You see it is hard waiting for a miracle. Every day I feel different things – certain times of the months I feel A LOT more things I can tell you.
I’ve had plenty of sad days and days of being upset and wondering when this journey will end. But amongst those days there have been happy days. Plenty of them! And its focusing on that and why you were so happy that is what keeps you going.
What I’ve recently learned however, and I’m talking recently as in Sunday just gone, is that I deserve a miracle!
It seems that for quite a while, I’ve been telling myself quite the opposite – that I don’t deserve a miracle. That there is something I’ve done along the way that has meant that I won’t get a child. That I shouldn’t ask to be pregnant in prayer because it’s not something I’ve earnt. So I haven’t been asking. I haven’t been praying for our future child.
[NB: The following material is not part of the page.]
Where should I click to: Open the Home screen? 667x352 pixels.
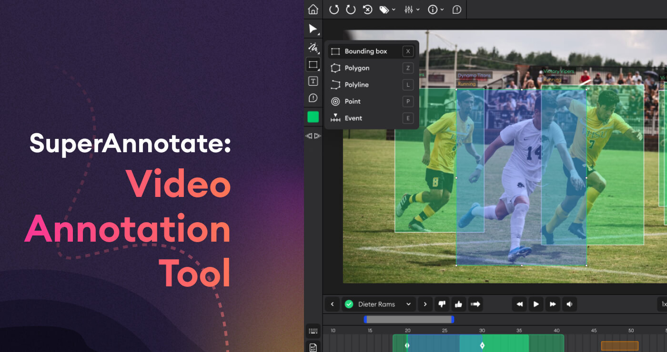tap(314, 9)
Now that in itself is something I have to work on because I’m still trying to figure out why exactly I feel this way, but Sunday it changed this perception for me. I took myself out of my comfort zone and went along to a healing meeting my sister in law invited us to. It was at a church outside of Brisbane with a Pastor called John Mellor – an Australian man who travels the world performing amazing healings and miracles in the name of Jesus.
Every single person in that church was given the opportunity to be prayed for. To line up after the service and have John pray on their need, to pray for healing. I felt like I maybe shouldn’t. That there were people in this church with pain, sickness and cancer and here we were, healthy and happy people who wanted to create a life, while others were fighting for theres.
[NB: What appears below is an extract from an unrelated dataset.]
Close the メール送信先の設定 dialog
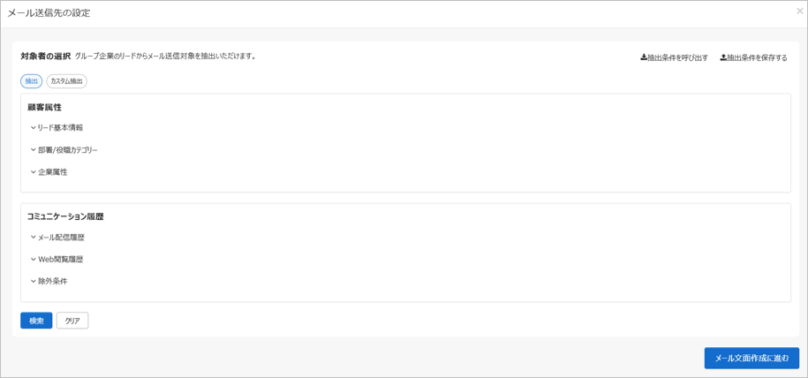 (799, 11)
But we lined up and waited for John to pray for us – both whispering to each other about ‘what do we ask for, what do we say‘, only to both say back to each other ‘i don’t know i’ve never done this before‘. Yes we are dorks.
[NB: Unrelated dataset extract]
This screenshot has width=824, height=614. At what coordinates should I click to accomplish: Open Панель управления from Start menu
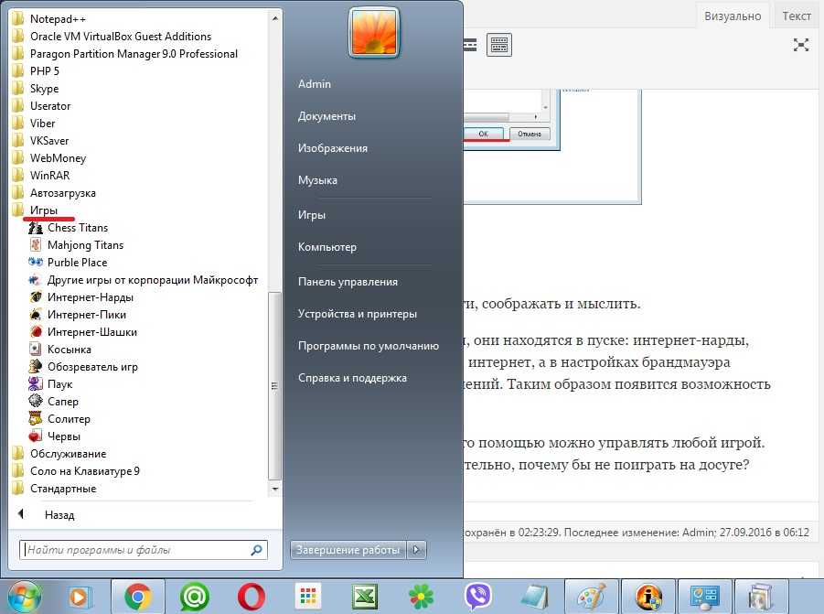coord(347,282)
But fancy that. Not knowing what to ask for – but knowing at the same time. We shouldn’t have to be afraid to ask!
We did end up telling him when it was our time – that we were waiting for a baby.
He prayed for us and prayed our infertility away. He laid hands on us and prayed for healing of sperm. He lay hands upon my stomach and prayed for my uterus to be healed. He laid hands on us both and prayed for the promise of a child in 12 months time. And tears streamed down my face.
I’ve learnt that its okay to speak out loud what we want. That as we praise God and ask for forgiveness, that we can also ask for what our hearts long for and believe that through faith He will deliver! Because we are all worthy! That Jesus paid the ultimate price for us and that in these circumstances we have to take it to the cross!
Sunday gave me affirmation of hope and for believing in a child of our own just as He has done for so many others who have prayed for the same!
I will be praying every day. I will be praying every day on the promise of a child of our own in 12 months time. Praying on the healing power of our Lord Jesus Christ and believing that we do indeed deserve a miracle and we will have a child.